Study text ->

= Beginning of Section =

Research: Medical Laboratory Science capstone project

South Dakota State boasts a modern, well-equipped facility for medical laboratory science (MLS). However, it’s what these young people do off-campus that puts the finishing touch on their education.

Pat Tille, MLS department director

Pat Tille, MLS department director

MLS students complete a rigorous 22-week training regimen known as a capstone project. The work involves real patients, takes place in hospitals and clinics that partner with State, and is an example of an experiential learning scenario that helps ease students into a challenging career.

Perhaps the best part of the whole initiative is that the capstone project benefits the student, the clinical partner and the university.

“It has been a lot of hard work and long nights, but being in clinicals and being excited to be in the laboratory every single day makes it all worth it,” said Amanda Graves, a senior MLS student from Fulda, Minnesota.

This graded experience includes challenging students with complex patient scenarios, exams and hands-on work in a partnering clinic.

“(The student’s) actual capstone occurs when they are out in clinicals,” said Pat Tille, MLS department director. “The students actually get permission to really dig into a patient record that is more than just the lab work.”

The experience exposes students to radiology, pathology and doctor’s notes. Students then assemble a professional case study. The capstone project is a case study of a patient admitted into the student’s partnering clinic. When selecting a person for their case, students look for patient records with unusual health issues or diseases.

= End of Section =

Problem to work on ->
Using the medical laboratory science capstone text, decide whether each statement agrees with it: (a) the capstone training lasts 22 weeks; (b) students pick patients whose records show common health issues; (c) the capstone work takes place on campus. Answer yes or no for each and quote the deciding words.

Stored data entries:
= Beginning of Section =

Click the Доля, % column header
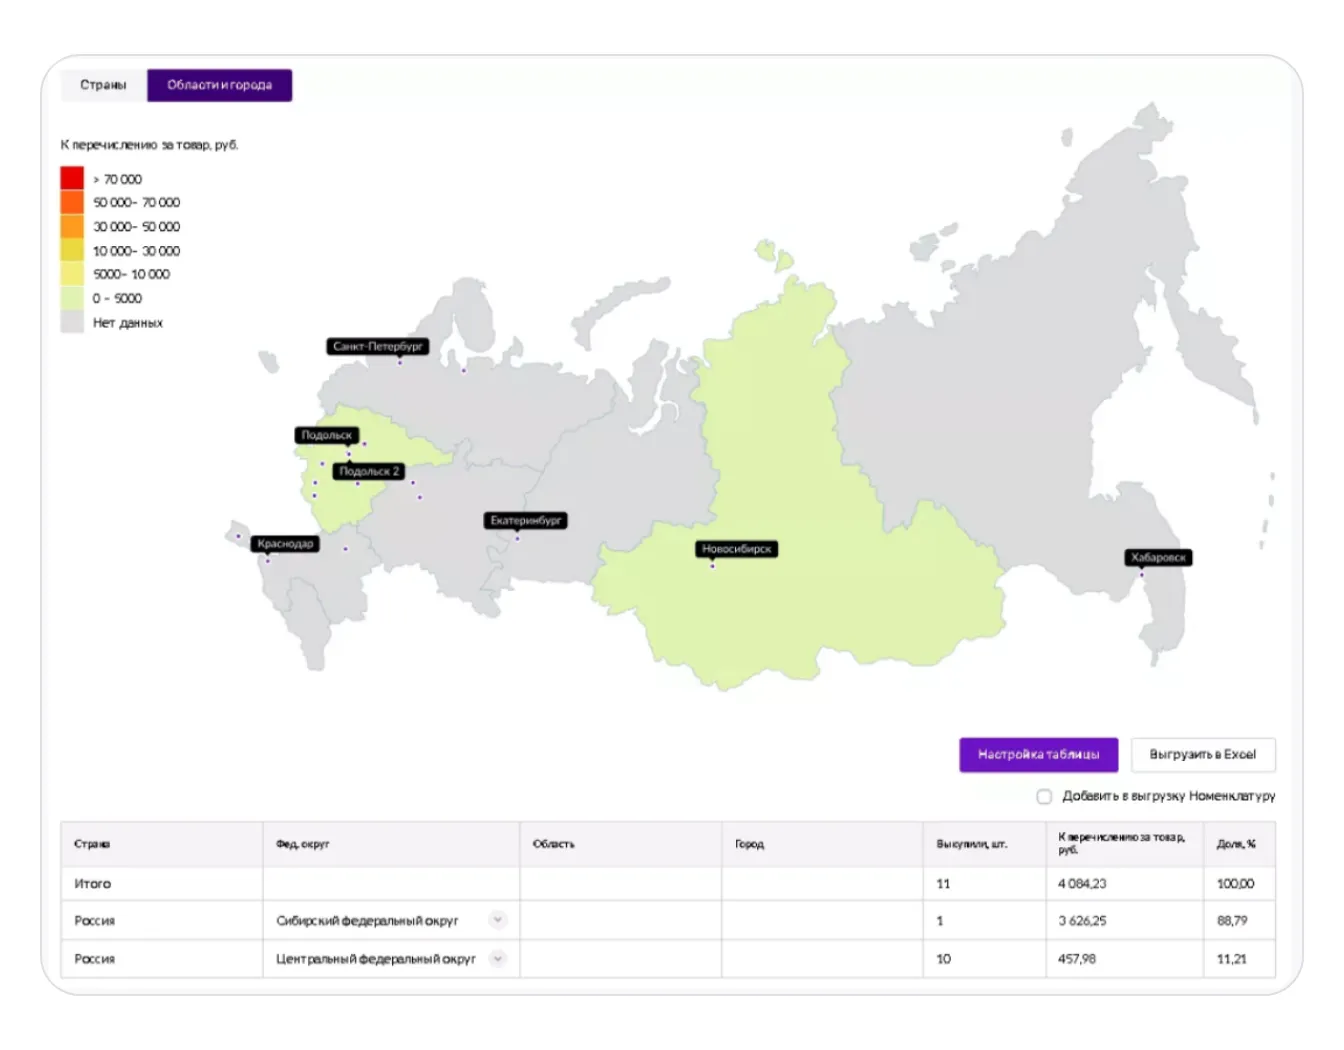This screenshot has height=1050, width=1344. tap(1235, 844)
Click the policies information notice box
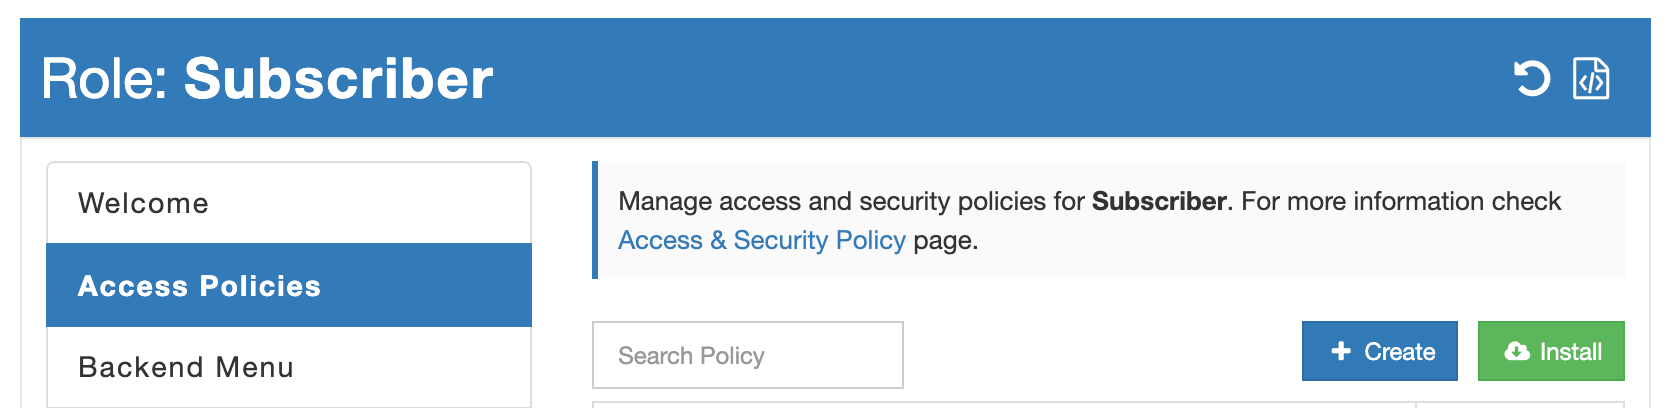 1108,220
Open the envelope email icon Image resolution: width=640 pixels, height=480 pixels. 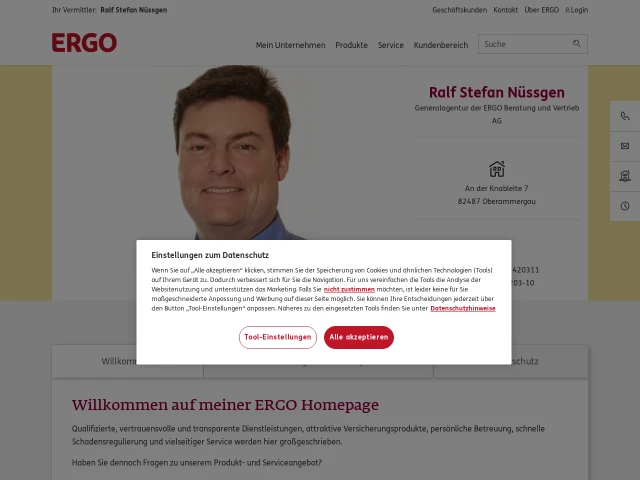[625, 146]
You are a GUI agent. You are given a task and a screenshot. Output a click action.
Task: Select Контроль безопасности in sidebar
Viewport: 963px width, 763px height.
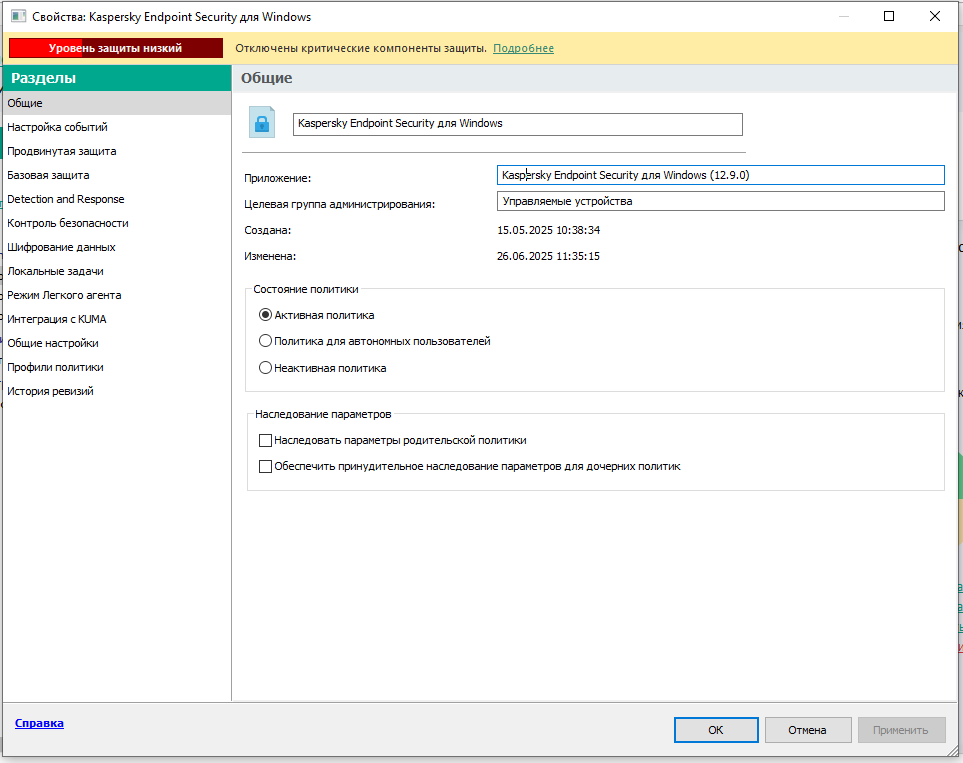coord(67,223)
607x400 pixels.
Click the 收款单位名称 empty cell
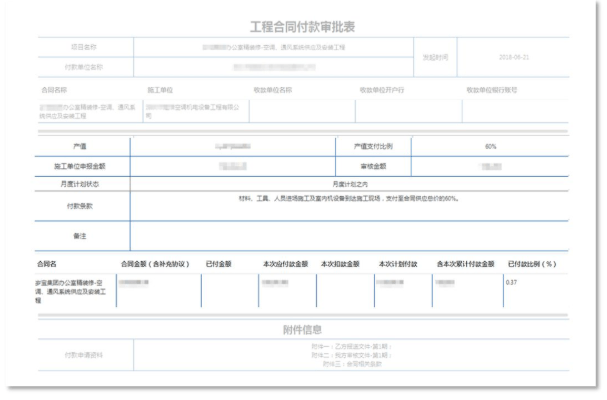click(x=302, y=111)
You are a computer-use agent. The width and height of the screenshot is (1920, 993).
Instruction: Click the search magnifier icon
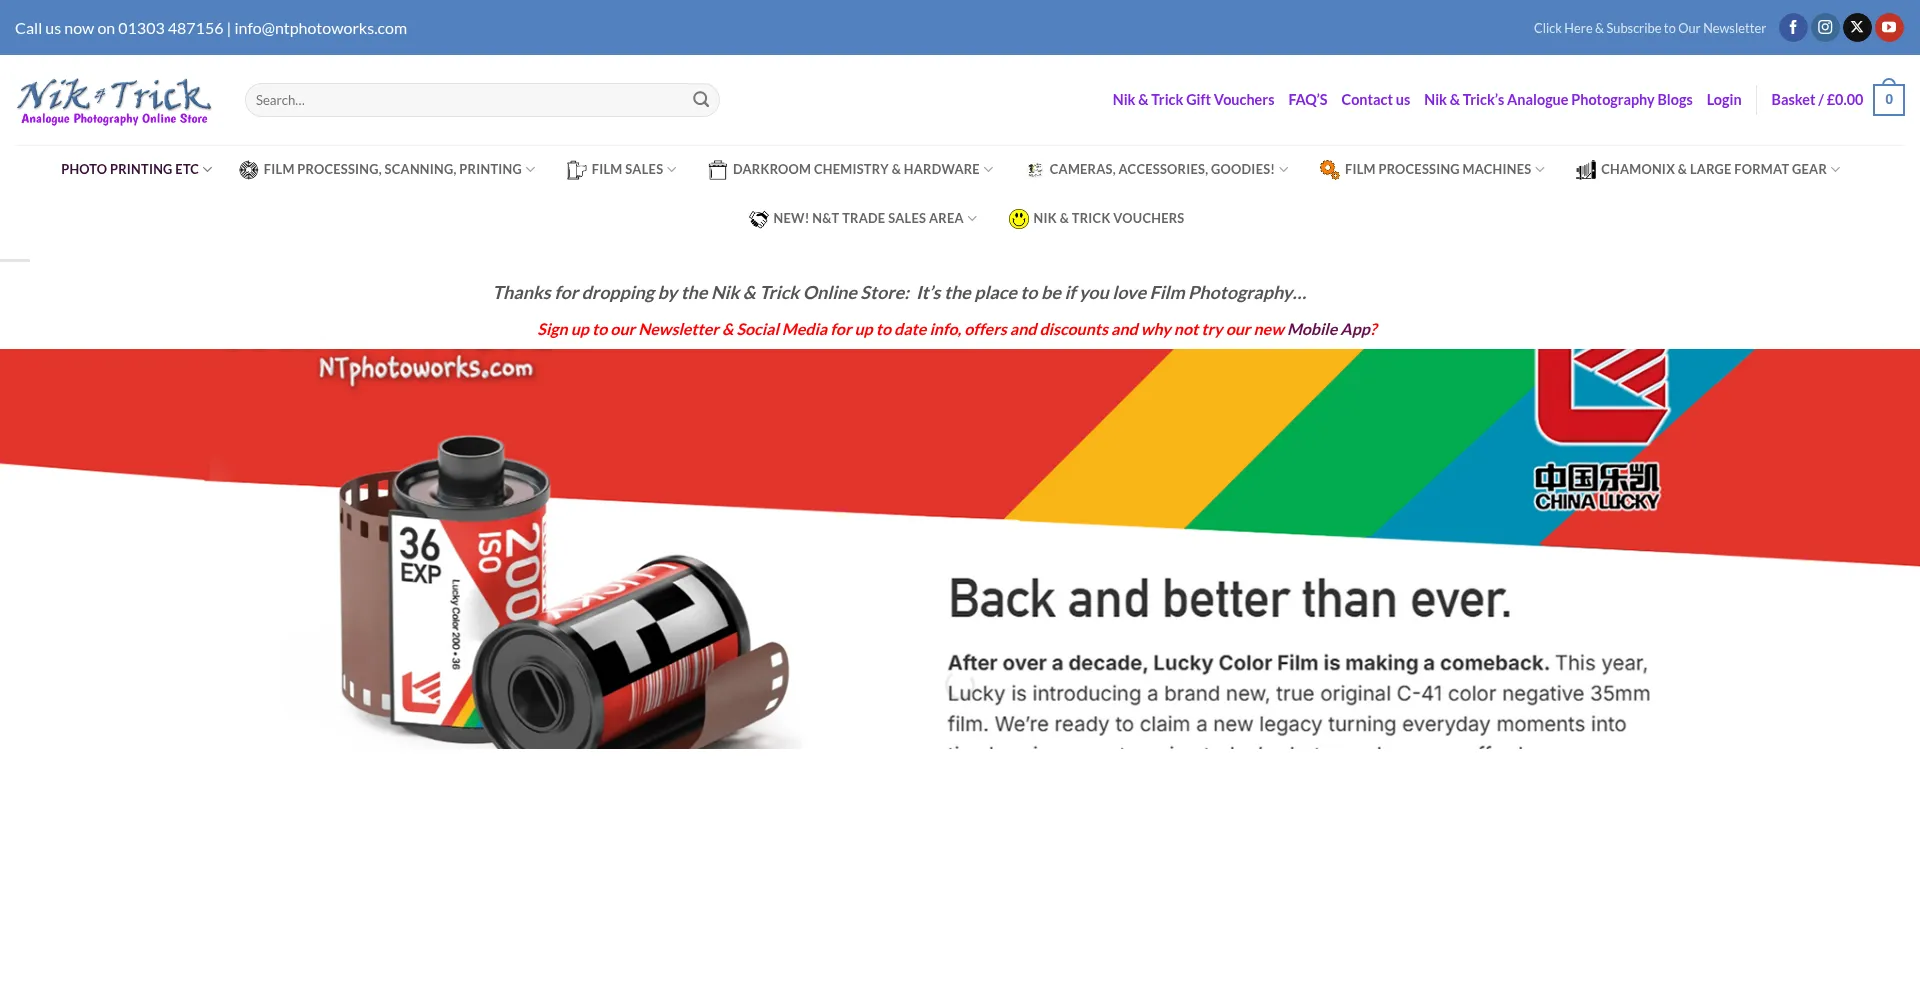coord(701,100)
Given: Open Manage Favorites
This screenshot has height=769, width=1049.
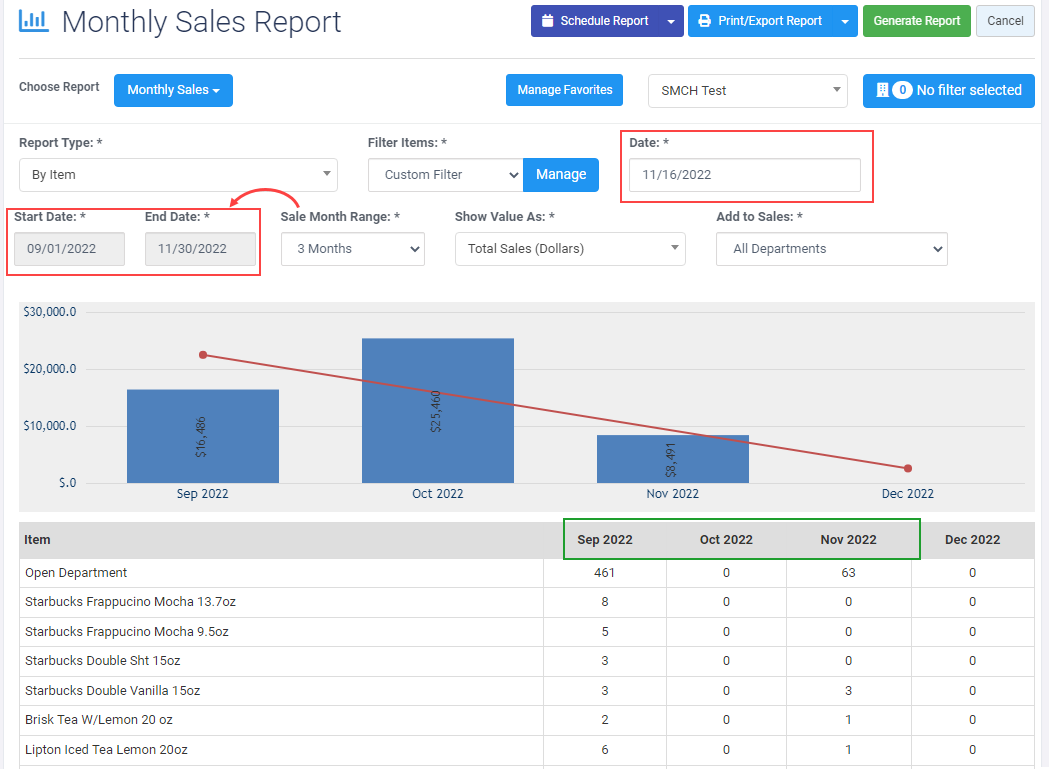Looking at the screenshot, I should click(x=565, y=90).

= End of Section =

Answer to the problem ->
(a) Yes: "a rigorous 22-week training regimen known as a capstone project"
(b) No: "students look for patient records with unusual health issues or diseases"
(c) No: "takes place in hospitals and clinics that partner with State"